Exercise task
Check these statements against the book review and answer yes or no for each, quoting the review's deciding words exactly: (a) The story is told in the first person. (b) The Time Traveler's Wife is Niffenegger's second novel. (c) Henry's time travelling is tragic in the end.

Document text
========

The result is a deeply-moving and, at times, darkly funny emotional roller-coaster journey into the hearts and minds of Clare and Henry.

The ecstatic highs of their reunions are offset by despairing lows – for Henry, the untimely and tragic loss of his mother, an event he was forced to witness many times over; for Clare, the desperate longing for a baby. And because it’s written in a first person narrative (viz Clare or Henry) it has double the impact.

And while Henry’s time travelling occasionally borders on slapstick, it is, ultimately, tragic.

The Time Traveler’s Wife is Niffenegger’s first novel and an ambitious undertaking for even a seasoned writer but, to her immense credit, it works extremely well.

The characters are well crafted and as human as you or I and there isn’t one of you, I’m sure, who won’t recognize something of themselves in one or maybe even two passages.

========

Material
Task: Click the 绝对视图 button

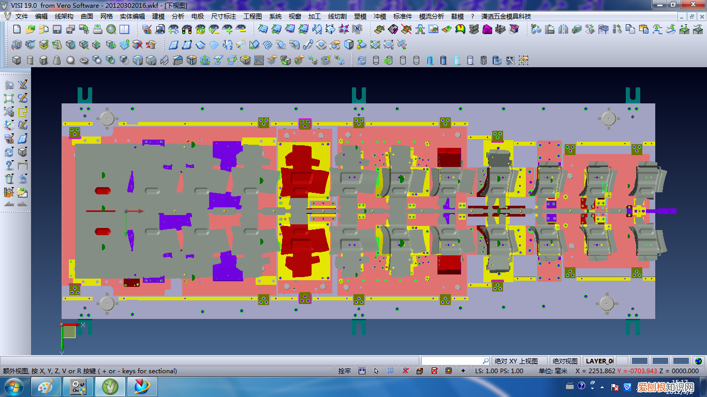Action: [x=565, y=361]
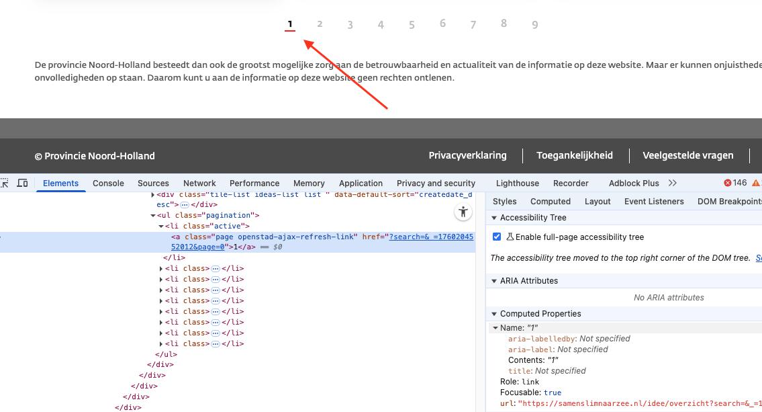The width and height of the screenshot is (762, 412).
Task: Open the Privacyverklaring footer link
Action: [467, 155]
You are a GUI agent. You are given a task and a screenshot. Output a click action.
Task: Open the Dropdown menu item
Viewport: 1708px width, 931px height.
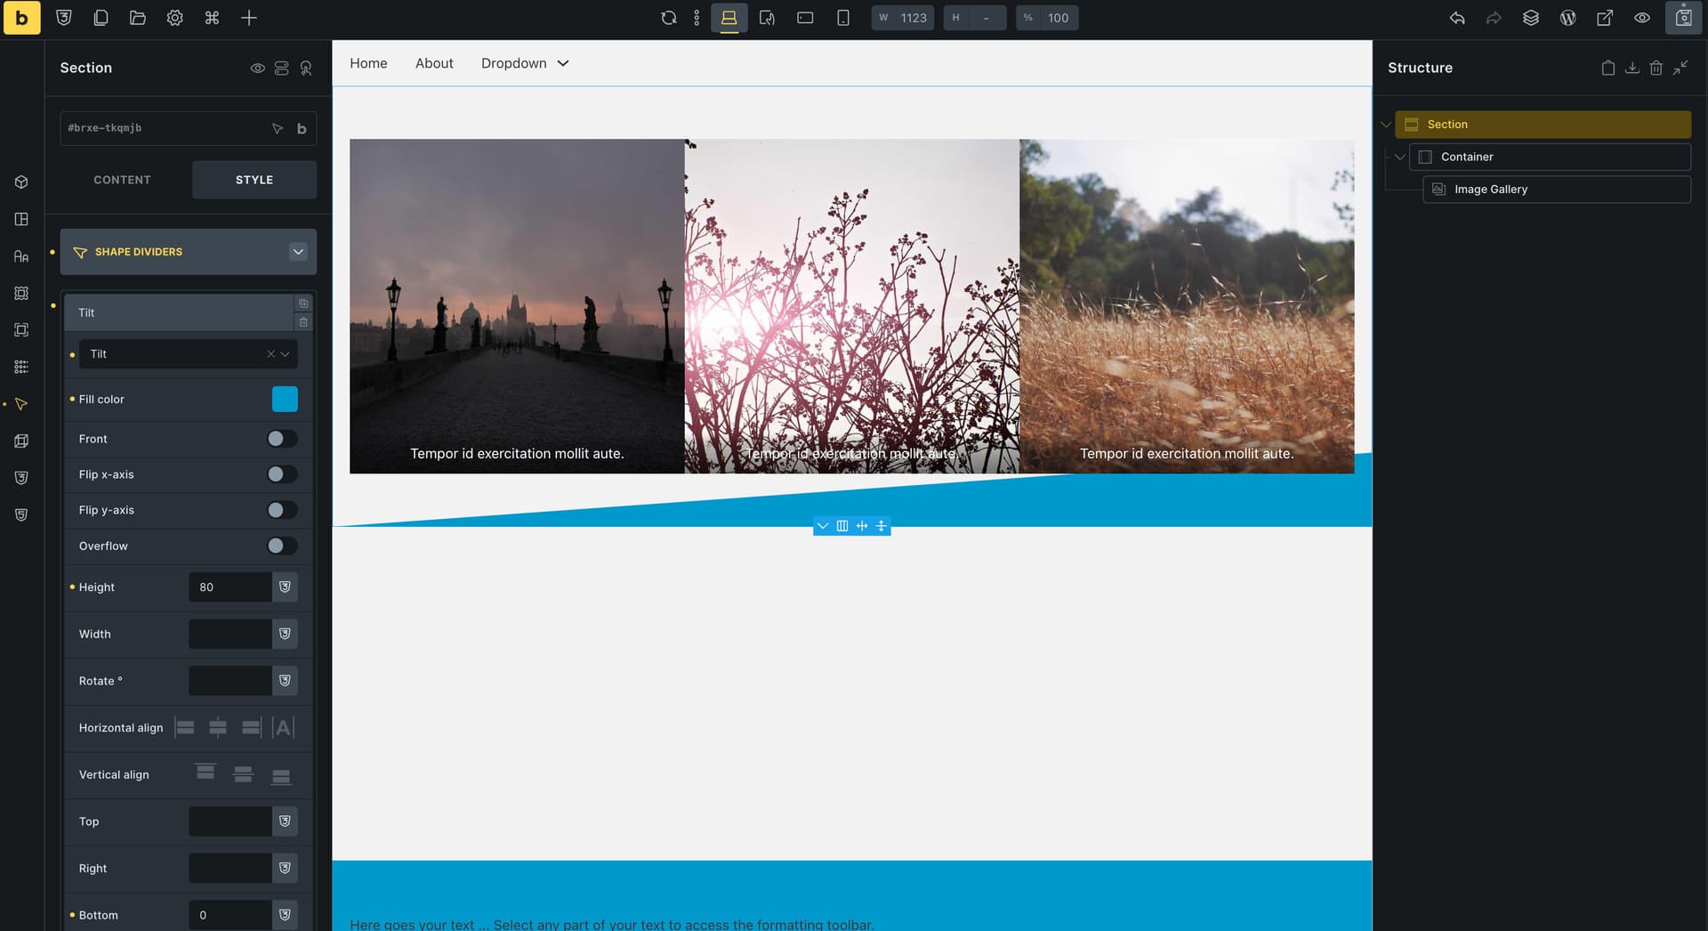tap(525, 63)
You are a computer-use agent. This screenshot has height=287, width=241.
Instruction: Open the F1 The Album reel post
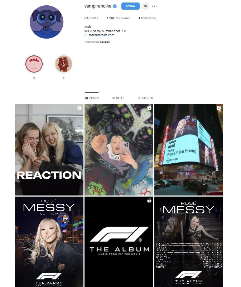tap(119, 242)
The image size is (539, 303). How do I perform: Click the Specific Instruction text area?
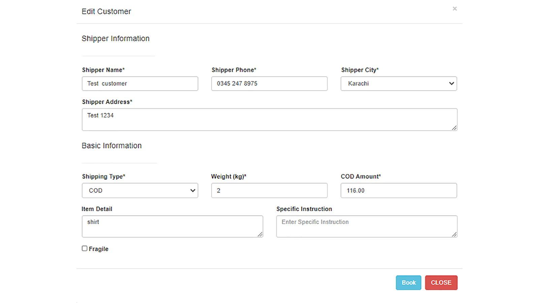(367, 226)
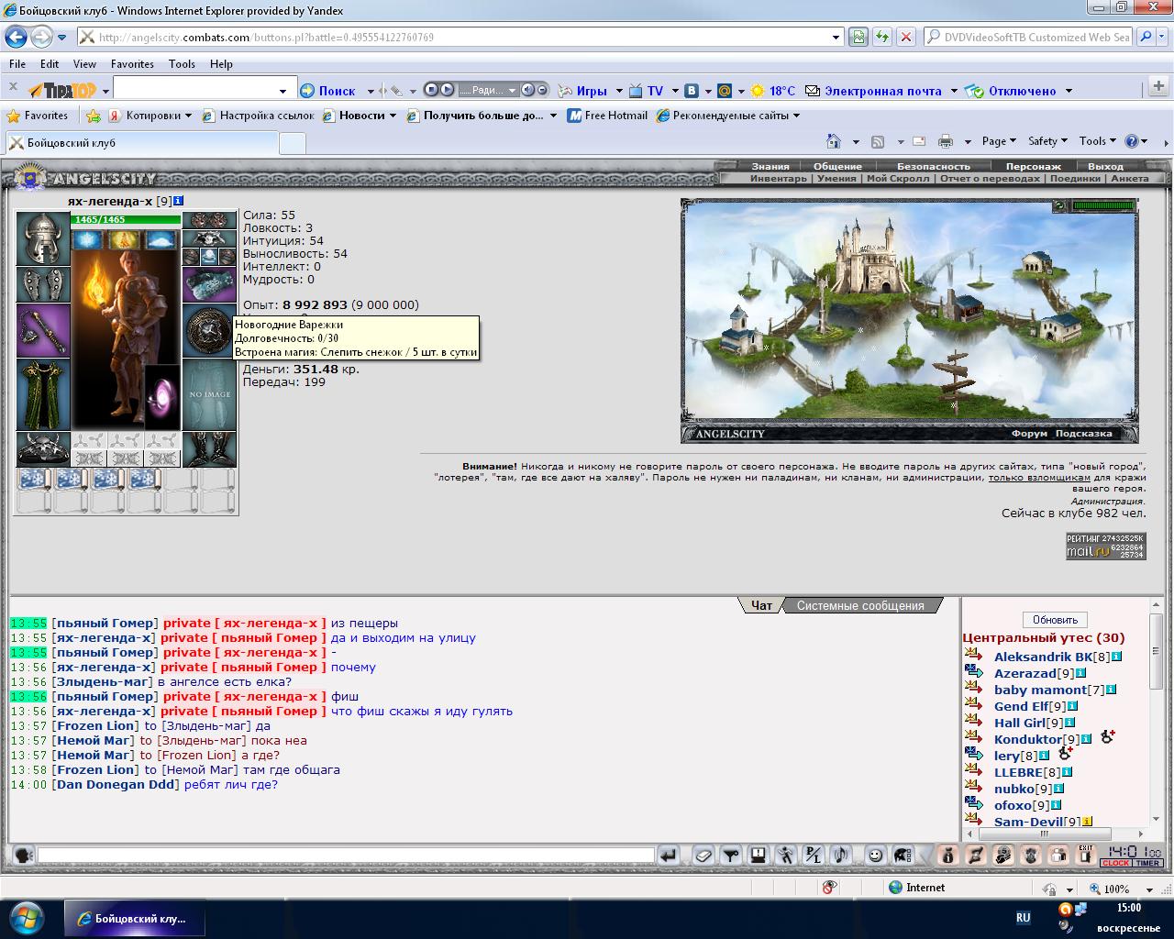Click the green cloak armor slot

(43, 394)
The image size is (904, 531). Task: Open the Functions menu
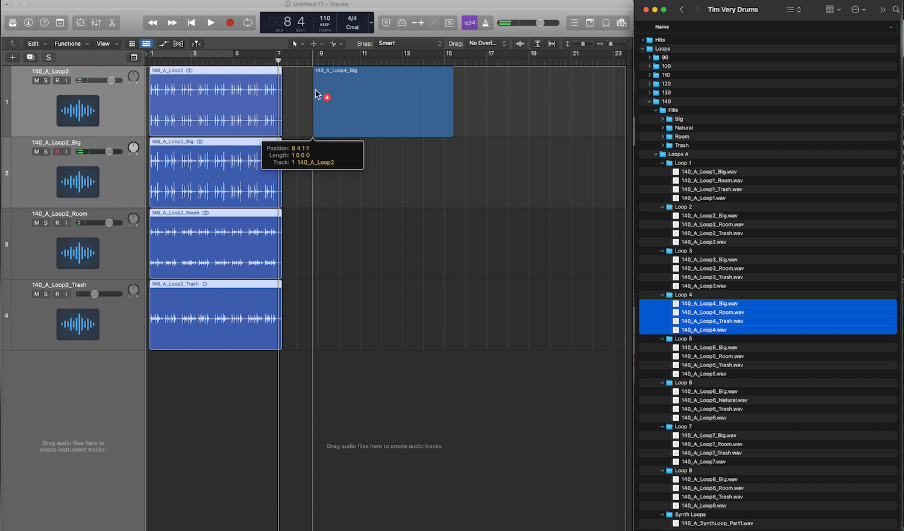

========

The answer
(a) Yes: "it’s written in a first person narrative (viz Clare or Henry)"
(b) No: "The Time Traveler’s Wife is Niffenegger’s first novel"
(c) Yes: "it is, ultimately, tragic."